Pour beaucoup de Canadiens âgés, la retraite ne signifie pas la fin du travail. Un nombre croissant de retraités, et notamment d’enseignants, choisissent plutôt de réintégrer le marché du travail dans des postes nouveaux et différents.
En 2023, le Sondage auprès des futurs retraités effectué par RTOERO révèle que plus de la moitié des enseignants et des administrateurs scolaires prévoient travailler à temps partiel ou à temps plein dans les cinq années suivant leur départ à la retraite. Il ne s’agit pas seulement d’un besoin de revenus supplémentaires. « Les gens ne veulent pas cesser de travailler, indique Jim Grieve, directeur général de RTOERO. Ils veulent avoir plus de contrôle sur leur travail – flexibilité, liberté, nouveauté – et c’est quelque chose que la retraite peut leur offrir. »
Caption: Photo d’un arrangement préparé par Mme Broer pour un défunt amateur de golf, et Mme Broer en célébrante.
Carol Broer (District 13 Hamilton Wentworth, Haldimand) fait remarquer que les enseignants ont tendance à prendre leur retraite plus tôt. « J’ai su très tôt que je voulais m’investir dans quelque chose, dit-elle. Je voulais rester en contact avec les gens et utiliser mes habiletés et mes capacités pour développer des liens significatifs. Voilà pourquoi j’ai décidé de faire autre chose que seulement du golf. »

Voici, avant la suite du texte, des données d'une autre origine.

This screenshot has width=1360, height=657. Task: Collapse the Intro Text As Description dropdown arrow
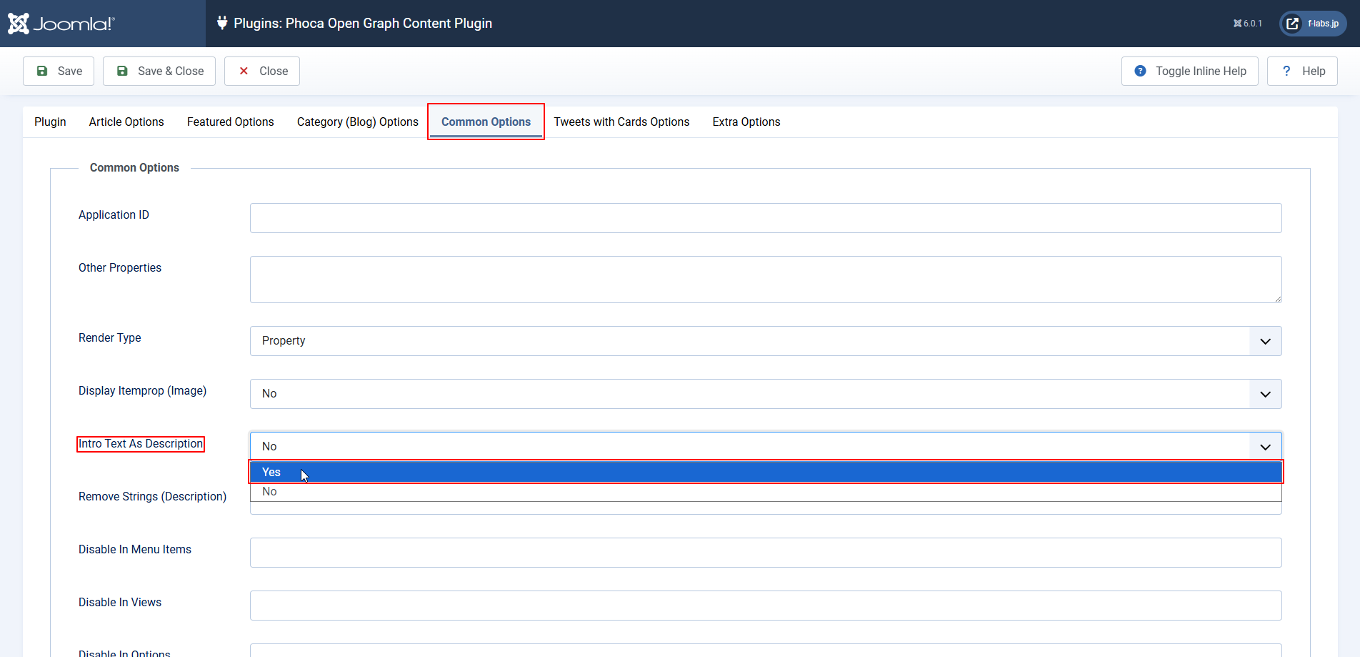click(x=1265, y=447)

Pour Mme Broer, la flexibilité est prioritaire. Enseignante à la retraite ayant connu une carrière très variée, dont 17 années en tant que spécialiste en musique, elle est aujourd’hui célébrante de funérailles à son compte. « Mon emploi du temps ne dépend plus de personne, déclare-t-elle. C’est la beauté de la chose. En quittant l’enseignement, vous pouvez créer votre propre emploi du temps. »
Par l’entremise de ses services, Mme Broer est déterminée à présenter les histoires personnelles uniques des personnes décédées. « J’ai assisté à tellement de funérailles ratées, révèle-t-elle. De bonnes funérailles racontent une histoire et tiennent compte des personnes présentes pour dire au revoir et honorer cette vie vécue. »

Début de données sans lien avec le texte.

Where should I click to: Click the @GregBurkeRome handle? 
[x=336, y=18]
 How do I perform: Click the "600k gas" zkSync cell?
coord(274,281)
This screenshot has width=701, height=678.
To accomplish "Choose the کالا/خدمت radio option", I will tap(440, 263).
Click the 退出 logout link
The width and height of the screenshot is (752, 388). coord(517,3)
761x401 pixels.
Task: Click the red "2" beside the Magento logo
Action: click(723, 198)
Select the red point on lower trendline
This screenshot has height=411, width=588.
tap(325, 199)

Même avant la retraite, Mme Broer cherchait à entrer en contact de façon significative avec les gens. Après avoir entendu parler des célébrants de funérailles par l’entremise d’un ami, elle s’est renseignée sur cette carrière et a suivi une formation. « Ayant déjà l’expérience de parler en public, je pouvais donc intégrer mes habiletés dans ce rôle », ajoute-t-elle.
Démarrer à son propre compte a été une « excellente courbe d’apprentissage », dit-elle, mais elle s’est rapidement adaptée étant donné la flexibilité acquise en enseignant. « J’ai appris à me faire confiance. La transition vers ce nouveau rôle aurait été plus difficile si j’avais pris moins de risque en tant qu’enseignante. » Elle mise sur ses talents d’empathie, d’organisation et de communication acquis dans l’enseignement pour aider les familles à traverser des périodes de vulnérabilité en créant un service commémoratif personnalisé – qui ressemble davantage à une célébration de la vie qu’à des funérailles traditionnelles – qu’elle anime comme un ecclésiastique, mais d’une façon non confessionnelle et sans ordination.

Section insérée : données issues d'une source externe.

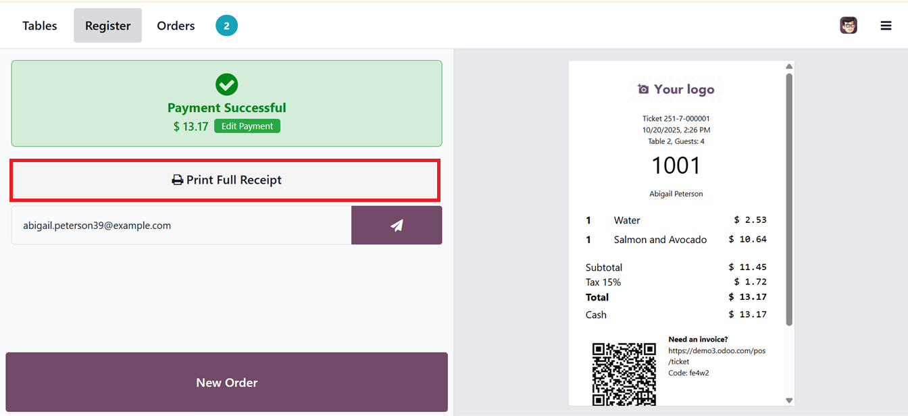Click the camera icon in receipt logo
Viewport: 908px width, 416px height.
click(x=643, y=89)
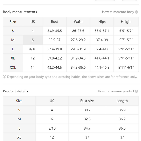Click the Hips column header
The image size is (141, 141).
pyautogui.click(x=102, y=22)
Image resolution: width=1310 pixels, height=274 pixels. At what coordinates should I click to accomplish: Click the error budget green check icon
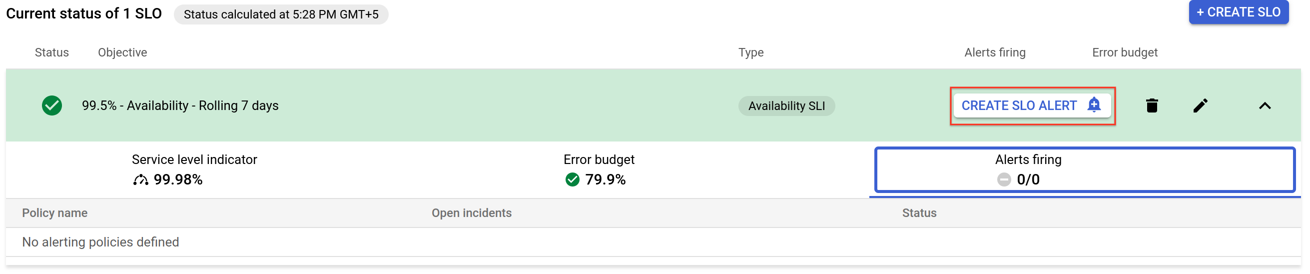click(572, 180)
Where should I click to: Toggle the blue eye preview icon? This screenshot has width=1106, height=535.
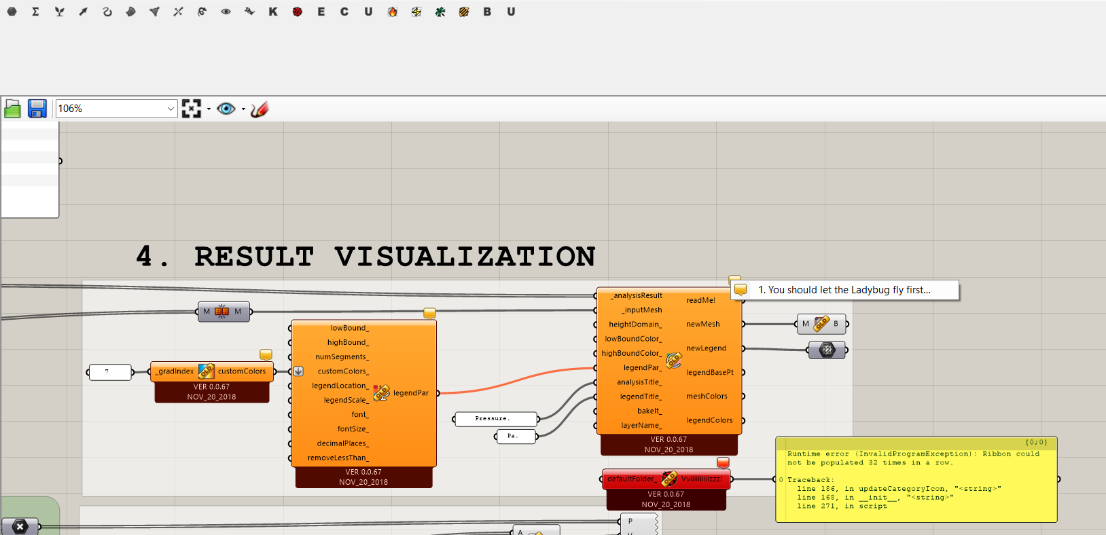point(226,109)
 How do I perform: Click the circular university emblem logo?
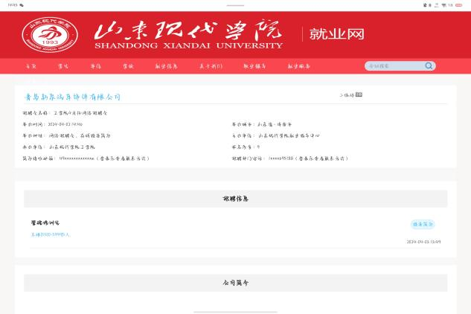click(50, 34)
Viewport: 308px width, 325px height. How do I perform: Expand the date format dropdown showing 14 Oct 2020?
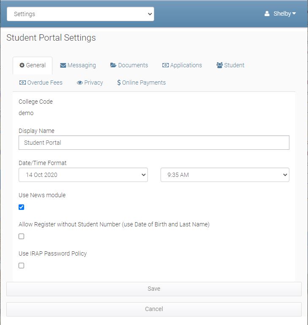click(x=83, y=175)
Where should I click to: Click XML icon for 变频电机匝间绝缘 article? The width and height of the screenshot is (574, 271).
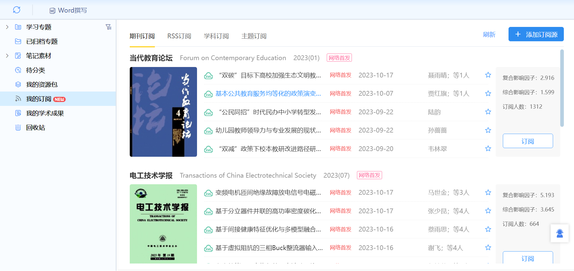(x=208, y=193)
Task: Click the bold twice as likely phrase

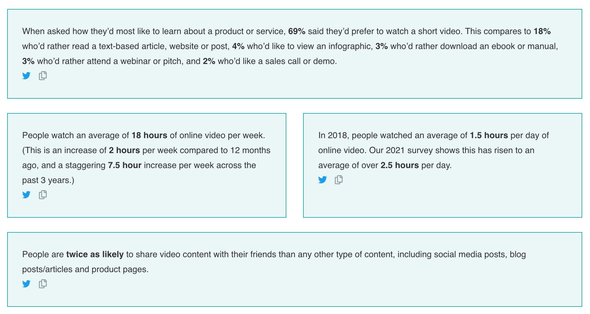Action: [95, 254]
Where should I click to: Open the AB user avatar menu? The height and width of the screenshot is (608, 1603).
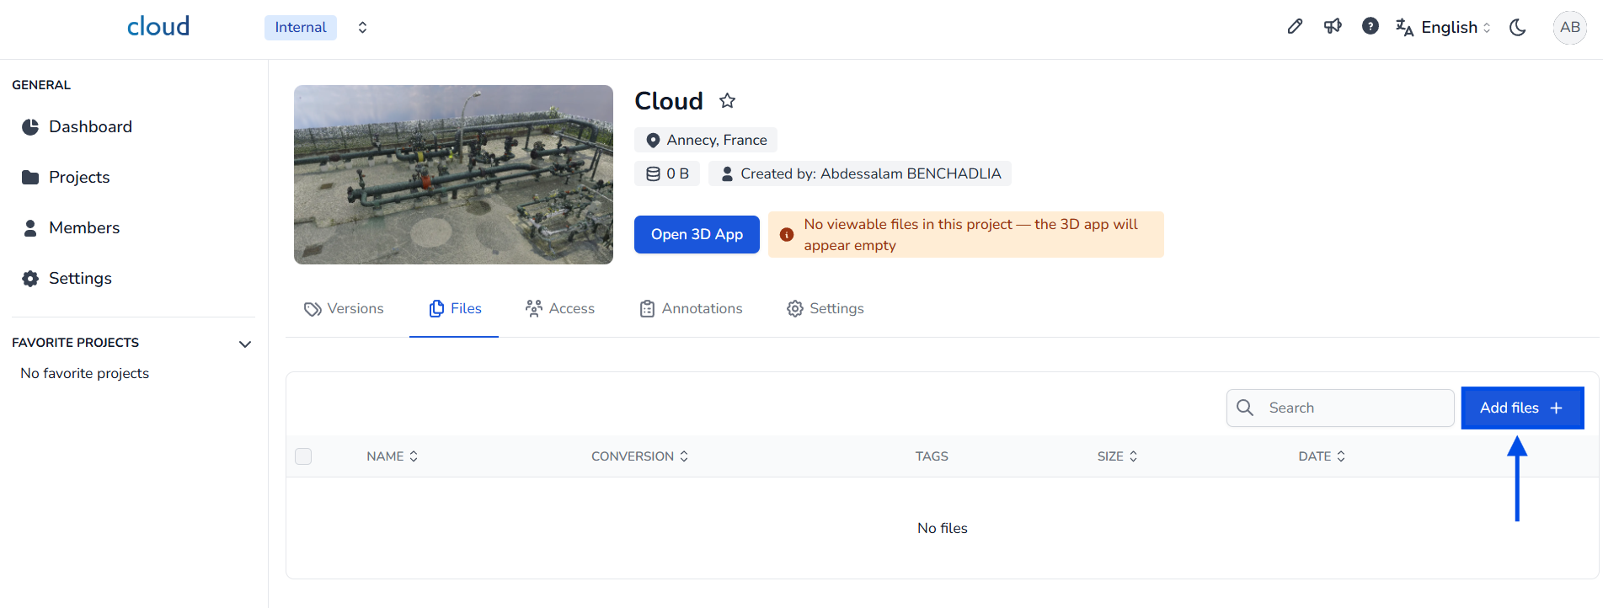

Mme Broer vise un grand objectif pour l’avenir : élargir la compréhension du rôle des célébrants de funérailles au Canada et offrir un jour son propre programme de formation. « C’est assez nouveau. Ce n’est pas pour tout le monde, mais [les gens] ne savent pas que cela existe. » Elle ajoute : « La plupart des personnes se demandent ce que vous faites exactement. Lorsque j’en parle, ils répondent : “Hé, c’est tellement intéressant et important.” » Elle conseille aux enseignants retraités depuis peu de tenir compte de l’ensemble de leurs habiletés. « Qu’est-ce qui vous fait plaisir, qui vous apporte de la satisfaction, du sens et qui a un impact? Peu importe ce que c’est, vous devez continuer. »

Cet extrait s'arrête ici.